In my quest to find interesting problems for my students, I have often gone back in time to articles from the past. I've just found one, and it has me a bit flummoxed…
"If a glass tube, 36 inches long, closed at top, be sunk perpendicularly into water, till its lower, or open end be 30 inches below the surface of the water,; how high will the water rise within the tube[,] the quicksilver in the common barometer at the same time standing at 29 1/2 inches?" (1798)
I realize that for such problems, the 'norm' in freshman physics is for a vacuum to be at the top of the tube -- now we have air in the upper portion exerting a pressure downward… In any event, I am struggling to arrive at the stated formulation, given in 1799:
"Let l=36 inches the length of the tube, b=30 inches the part immersed, x=the height of the water in the tube, and f=413 inches, the height of a column of water equal to the pressure of the atmosphere, when the quicksilver stands at 29 1/2 inches.
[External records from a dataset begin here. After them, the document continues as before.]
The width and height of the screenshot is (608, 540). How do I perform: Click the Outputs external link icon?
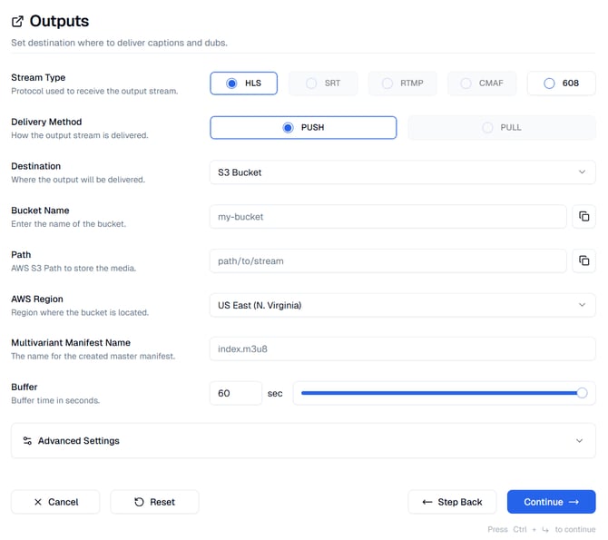[x=17, y=21]
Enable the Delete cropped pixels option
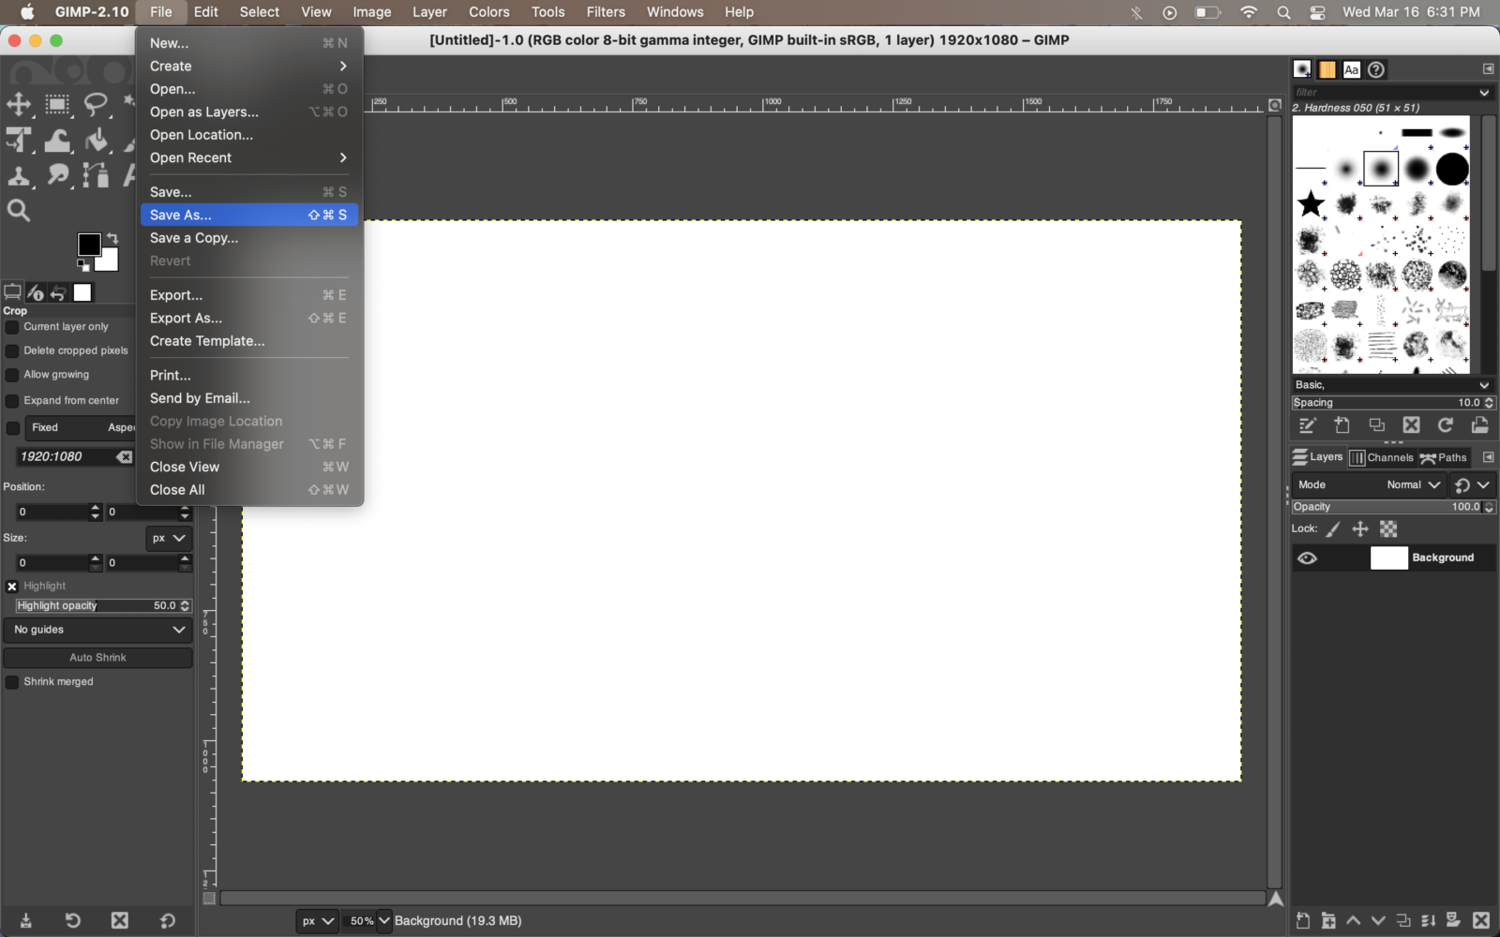 12,350
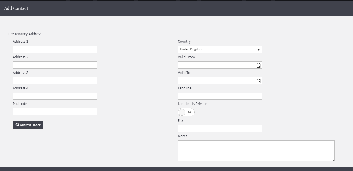Click inside the Notes text area
Viewport: 353px width, 171px height.
pos(256,150)
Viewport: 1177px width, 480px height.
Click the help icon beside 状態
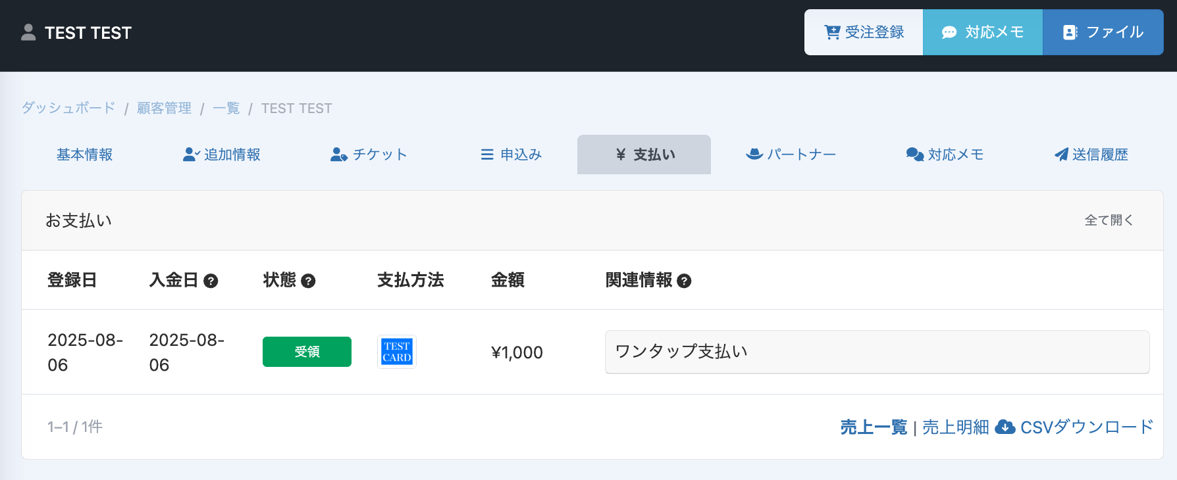308,281
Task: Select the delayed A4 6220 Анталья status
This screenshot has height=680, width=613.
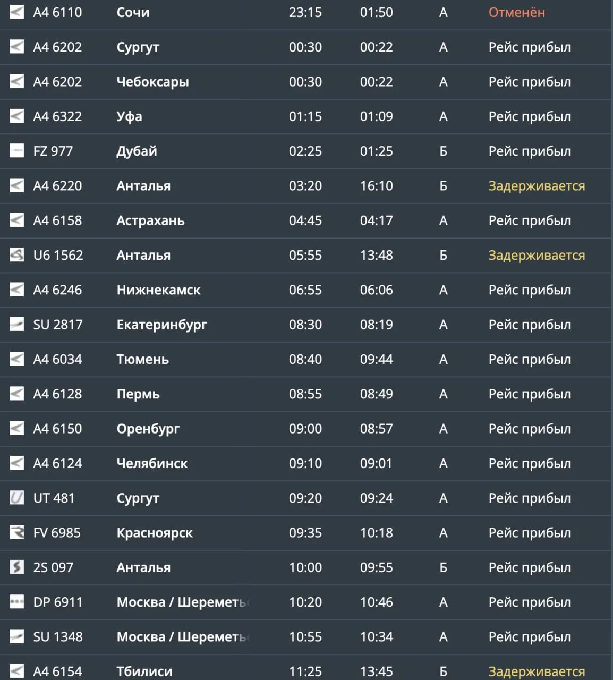Action: pos(537,186)
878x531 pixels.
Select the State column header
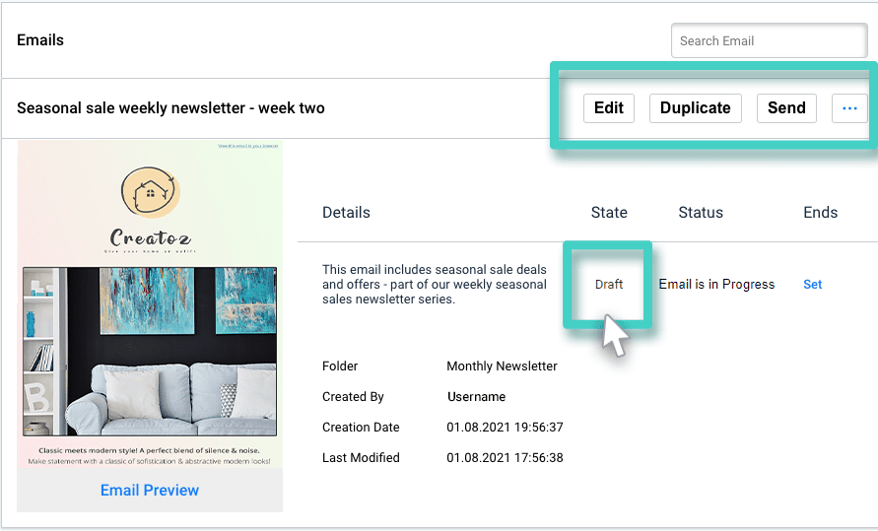click(x=609, y=213)
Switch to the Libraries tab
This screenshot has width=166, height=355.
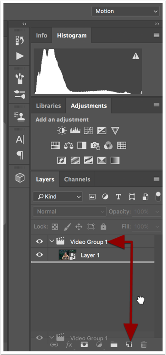(48, 106)
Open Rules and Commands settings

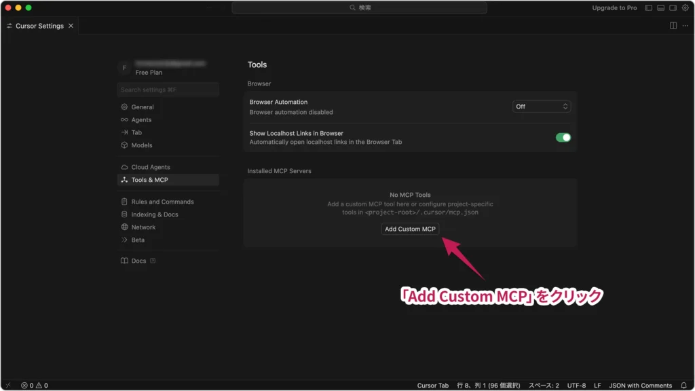click(x=124, y=202)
Then, since the spaces occupied by the same quantity of air, are reciprocally as the compressing forces… (lf)/(l-x) +x = b + f, and x = 2.2654115 inches."
1. What is the "modern" law/principle that gives: "...the spaces occupied by the same quantity of air, are reciprocally as the compressing forces…"
2. Is there a way to formulate this problem in terms of hydrostatics for freshman physics -- I think it would be cool to show it to them, and maybe do the demo.